▶ [Exercise brief]: In the data below, copy the stretch from the line containing "Given: Pick the orange theme color swatch" through the line containing "Looking at the", swapping "orange" for "purple" and changing nothing else.

▶ [Provided records]:
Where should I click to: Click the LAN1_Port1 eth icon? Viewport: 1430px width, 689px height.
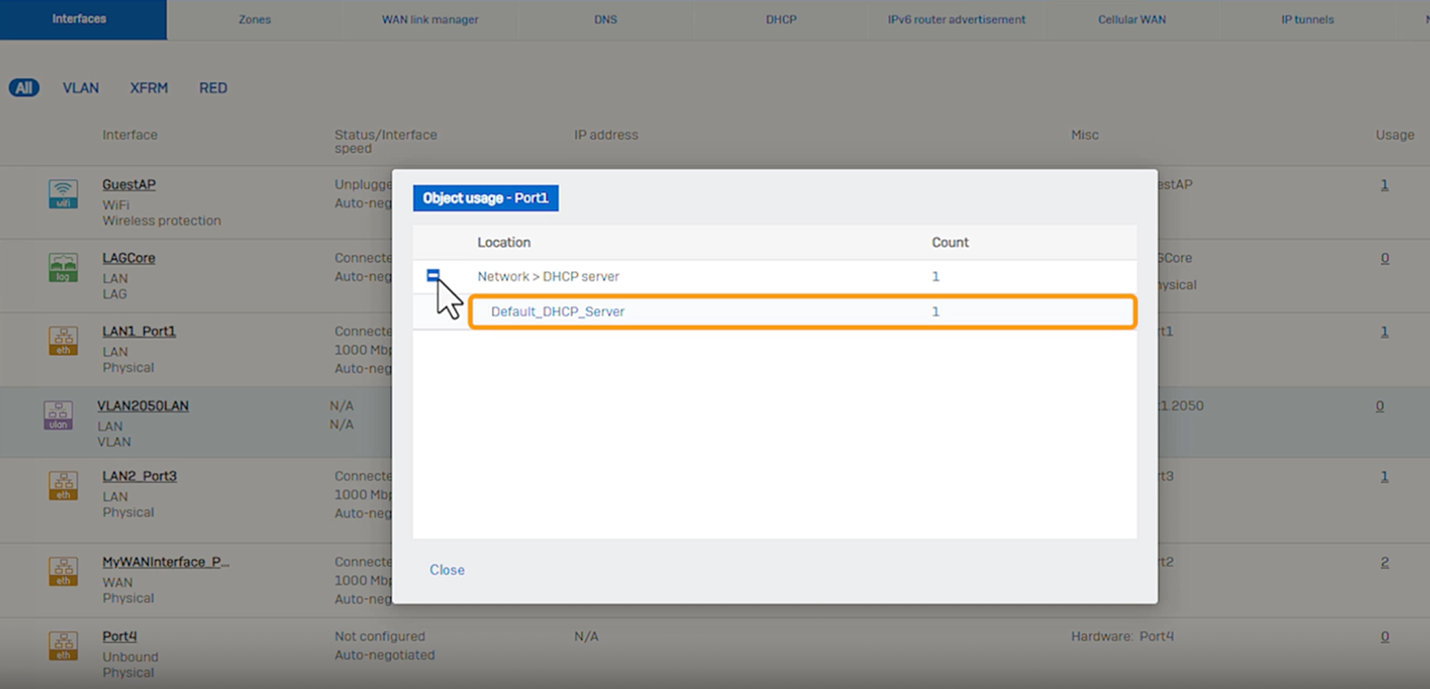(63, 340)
--
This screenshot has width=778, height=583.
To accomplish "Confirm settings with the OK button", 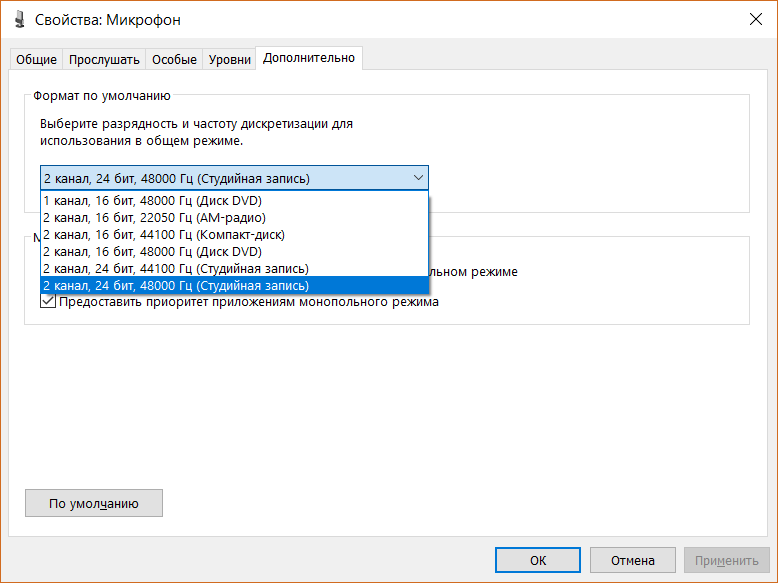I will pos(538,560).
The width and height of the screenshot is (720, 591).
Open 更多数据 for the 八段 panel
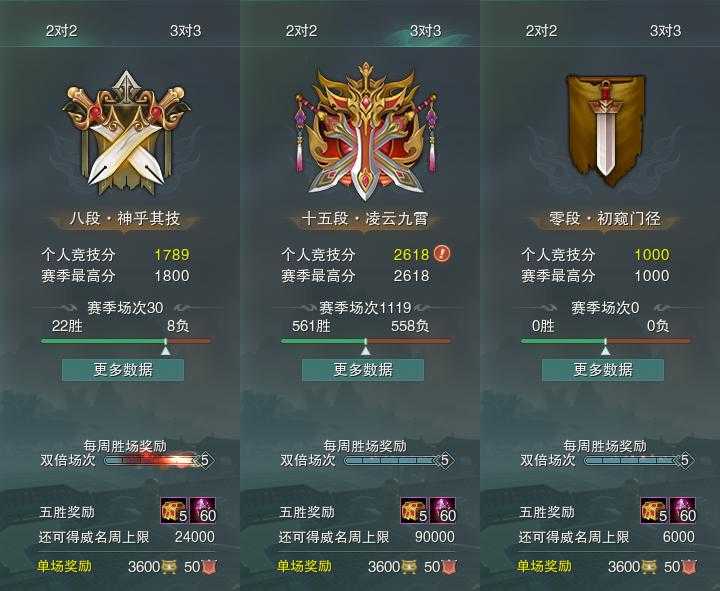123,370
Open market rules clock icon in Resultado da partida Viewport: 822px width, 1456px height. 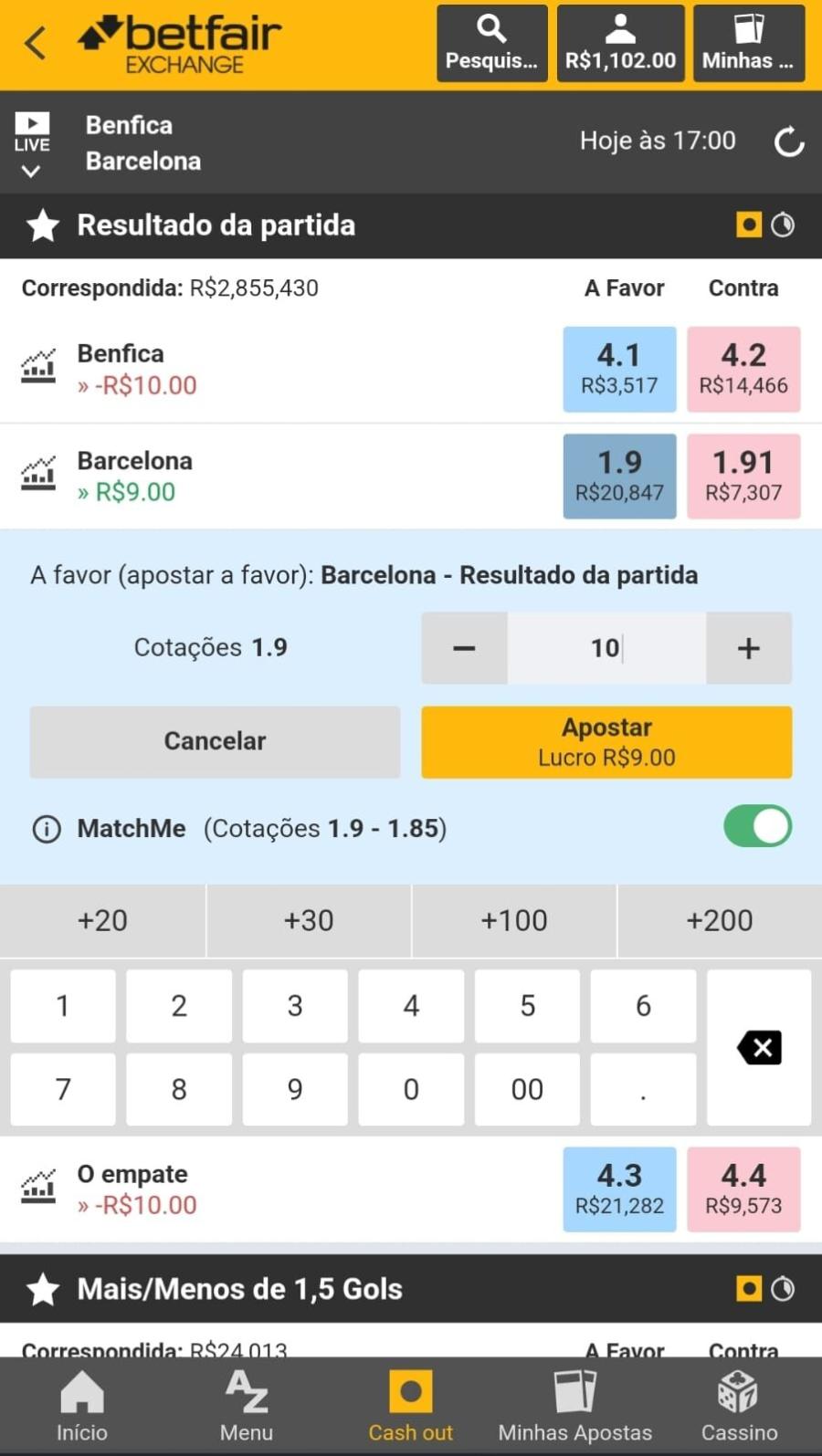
---
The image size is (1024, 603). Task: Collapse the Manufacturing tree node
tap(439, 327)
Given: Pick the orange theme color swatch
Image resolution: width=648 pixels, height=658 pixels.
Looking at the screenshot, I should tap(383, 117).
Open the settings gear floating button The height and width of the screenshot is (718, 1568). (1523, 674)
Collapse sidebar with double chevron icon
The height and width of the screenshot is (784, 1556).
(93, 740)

▶ [Full response]:
Given: Pick the purple theme color swatch
Image resolution: width=648 pixels, height=658 pixels.
Looking at the screenshot, I should tap(383, 117).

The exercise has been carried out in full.